NoSQL Cloud Databases and The Power of Big Data Analytics

Written by Yifat Perry, Technical Content Manager | Dec 6, 2018 3:27:36 PM

NoSQL databases are revolutionizing database deployment, shifting many organizations from more traditional database models. However, there are some differences between the way NoSQL operates that can make it challenging at the enterprise level to build NoSQL cloud databases.

In this entry of our databases in the cloud series, we will discuss the NoSQL architecture and then consider how NetApp’s Cloud Volumes ONTAP can help NoSQL in cloud deployments. We will also explore the way in which Cloud Volumes ONTAP supports big data analytics, a typical use case for NoSQL databases in the cloud.

What Is NoSQL Database

NoSQL database systems represent a paradigm shift from traditional, relational databases, which manifests itself in two overarching areas. Firstly, NoSQL databases primarily make use of non-relational data structures, for example graphs, semi-structured documents, such as JSON and XML, key-value maps, etc.

Secondly, whereas an RDBMS normally scales up vertically, NoSQL systems adopt a horizontal scale out strategy, allowing them to work with larger volumes of data and improve the availability and performance of the database. Building a NoSQL database cluster in the cloud therefore involves a significant amount of compute and storage management.

With NoSQL databases, each node in a cluster requires access to its own block-level storage allocations, with new compute and storage allocated as the cluster expands. Most relational database systems simply scale to larger compute hosts, possibly with the addition of read-only database replicas.

The disparity in cloud resource usage between NoSQL and relational databases requires DBAs and cloud architects to re-evaluate database systems deployment.

Types of NoSQL Databases and How They Work

MongoDB, Apache Cassandra, Hadoop, and Couchbase are some of the prominent types of NoSQL databases. These databases are each deployed as a cluster of nodes that work together to provide high availability and performance at scale. Distributing data across the database nodes is achieved automatically through a process called sharding, which is usually based on a hashed value of a set of fields in each data record. To remove single points of failure, each node will replicate its own data to a number of other nodes in the cluster, as determined by the replication factor. These are the big NoSQL advantages.

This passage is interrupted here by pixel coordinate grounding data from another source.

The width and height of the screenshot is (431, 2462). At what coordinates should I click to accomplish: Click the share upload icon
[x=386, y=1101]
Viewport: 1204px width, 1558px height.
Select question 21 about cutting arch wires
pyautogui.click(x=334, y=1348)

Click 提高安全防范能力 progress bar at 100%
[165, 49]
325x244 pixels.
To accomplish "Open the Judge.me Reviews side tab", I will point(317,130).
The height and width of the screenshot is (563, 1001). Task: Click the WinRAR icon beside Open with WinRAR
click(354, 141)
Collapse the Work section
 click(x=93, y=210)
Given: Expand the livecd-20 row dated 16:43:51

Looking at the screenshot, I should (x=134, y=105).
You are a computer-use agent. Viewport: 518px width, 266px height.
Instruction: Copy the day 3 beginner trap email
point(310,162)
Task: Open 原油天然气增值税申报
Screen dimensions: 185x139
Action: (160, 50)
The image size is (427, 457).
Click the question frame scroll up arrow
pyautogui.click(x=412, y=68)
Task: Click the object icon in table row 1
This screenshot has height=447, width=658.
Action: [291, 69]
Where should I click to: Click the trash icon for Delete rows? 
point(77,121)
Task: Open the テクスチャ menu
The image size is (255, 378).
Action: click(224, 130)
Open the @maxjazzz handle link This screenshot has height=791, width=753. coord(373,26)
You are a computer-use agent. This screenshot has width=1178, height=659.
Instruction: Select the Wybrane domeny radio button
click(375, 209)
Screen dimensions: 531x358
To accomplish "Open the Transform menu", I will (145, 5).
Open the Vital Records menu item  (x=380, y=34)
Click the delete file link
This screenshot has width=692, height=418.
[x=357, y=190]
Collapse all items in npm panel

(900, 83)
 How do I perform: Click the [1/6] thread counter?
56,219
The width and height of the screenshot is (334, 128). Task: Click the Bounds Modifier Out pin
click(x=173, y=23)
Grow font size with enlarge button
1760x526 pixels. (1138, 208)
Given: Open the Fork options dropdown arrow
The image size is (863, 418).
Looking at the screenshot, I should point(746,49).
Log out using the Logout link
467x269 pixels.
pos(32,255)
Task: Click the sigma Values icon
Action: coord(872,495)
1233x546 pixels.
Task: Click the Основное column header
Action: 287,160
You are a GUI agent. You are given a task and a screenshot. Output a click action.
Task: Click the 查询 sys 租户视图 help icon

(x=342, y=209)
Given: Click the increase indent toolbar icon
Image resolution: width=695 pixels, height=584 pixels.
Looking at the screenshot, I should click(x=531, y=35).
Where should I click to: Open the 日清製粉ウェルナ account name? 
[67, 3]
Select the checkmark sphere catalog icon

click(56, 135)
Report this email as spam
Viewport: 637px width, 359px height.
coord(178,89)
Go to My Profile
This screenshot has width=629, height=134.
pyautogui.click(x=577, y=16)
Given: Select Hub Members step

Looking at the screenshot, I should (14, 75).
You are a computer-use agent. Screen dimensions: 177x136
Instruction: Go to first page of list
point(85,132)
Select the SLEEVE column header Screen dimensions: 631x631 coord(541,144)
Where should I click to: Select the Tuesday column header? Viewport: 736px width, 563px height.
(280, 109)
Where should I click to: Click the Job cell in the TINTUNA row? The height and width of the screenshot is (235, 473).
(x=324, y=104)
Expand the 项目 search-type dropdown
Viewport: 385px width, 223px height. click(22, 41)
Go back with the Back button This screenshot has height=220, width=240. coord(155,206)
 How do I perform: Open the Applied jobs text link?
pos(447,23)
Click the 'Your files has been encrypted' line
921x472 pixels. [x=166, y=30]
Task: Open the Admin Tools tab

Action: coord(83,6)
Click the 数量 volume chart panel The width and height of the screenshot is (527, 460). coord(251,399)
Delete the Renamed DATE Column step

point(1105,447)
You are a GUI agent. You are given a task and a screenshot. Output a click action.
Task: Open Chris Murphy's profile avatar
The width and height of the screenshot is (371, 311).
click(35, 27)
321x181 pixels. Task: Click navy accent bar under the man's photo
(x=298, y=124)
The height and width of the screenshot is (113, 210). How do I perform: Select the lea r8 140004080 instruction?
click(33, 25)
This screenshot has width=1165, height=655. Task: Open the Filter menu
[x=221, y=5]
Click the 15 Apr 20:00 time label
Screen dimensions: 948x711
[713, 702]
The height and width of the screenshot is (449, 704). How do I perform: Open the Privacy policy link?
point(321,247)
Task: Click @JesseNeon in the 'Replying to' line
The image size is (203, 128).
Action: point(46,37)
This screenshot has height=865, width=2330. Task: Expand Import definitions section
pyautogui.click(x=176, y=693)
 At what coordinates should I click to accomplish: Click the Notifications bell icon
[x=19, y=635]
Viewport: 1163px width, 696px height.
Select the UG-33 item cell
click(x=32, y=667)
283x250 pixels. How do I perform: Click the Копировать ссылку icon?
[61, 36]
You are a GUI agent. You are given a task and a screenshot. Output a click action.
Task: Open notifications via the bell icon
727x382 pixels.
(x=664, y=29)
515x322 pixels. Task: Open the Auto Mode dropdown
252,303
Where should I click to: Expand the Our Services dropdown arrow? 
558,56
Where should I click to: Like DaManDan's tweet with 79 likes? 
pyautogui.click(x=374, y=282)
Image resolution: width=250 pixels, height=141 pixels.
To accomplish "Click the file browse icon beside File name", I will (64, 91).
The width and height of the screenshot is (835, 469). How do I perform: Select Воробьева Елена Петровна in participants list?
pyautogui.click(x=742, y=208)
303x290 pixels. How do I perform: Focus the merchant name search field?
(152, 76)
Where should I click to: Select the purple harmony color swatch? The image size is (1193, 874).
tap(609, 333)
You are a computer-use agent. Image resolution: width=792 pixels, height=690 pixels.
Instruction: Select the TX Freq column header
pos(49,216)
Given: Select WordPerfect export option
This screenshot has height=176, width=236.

Migrating data from on-premises NoSQL database clusters to the cloud requires the use of tools and processes specific to each database platform. Most mature NoSQL database systems support a form of cross-datacenter replication that is used to create a second cluster and keep it incrementally synchronized with the primary site. A failover to the second cluster is used to switch database operations over to the new location.

Large NoSQL database clusters are able to utilize the aggregate processor, memory, and storage resources of all participating nodes. When a node fails, the database system remains operational, and a new replacement node can be added back into the cluster. As the new node does not contain any data, the database cluster will rebalance data onto the node from the rest of the cluster. This operation, however, can take time to complete and system performance may degrade while it is taking place. Rebalancing also occurs when new nodes are added to grow a cluster.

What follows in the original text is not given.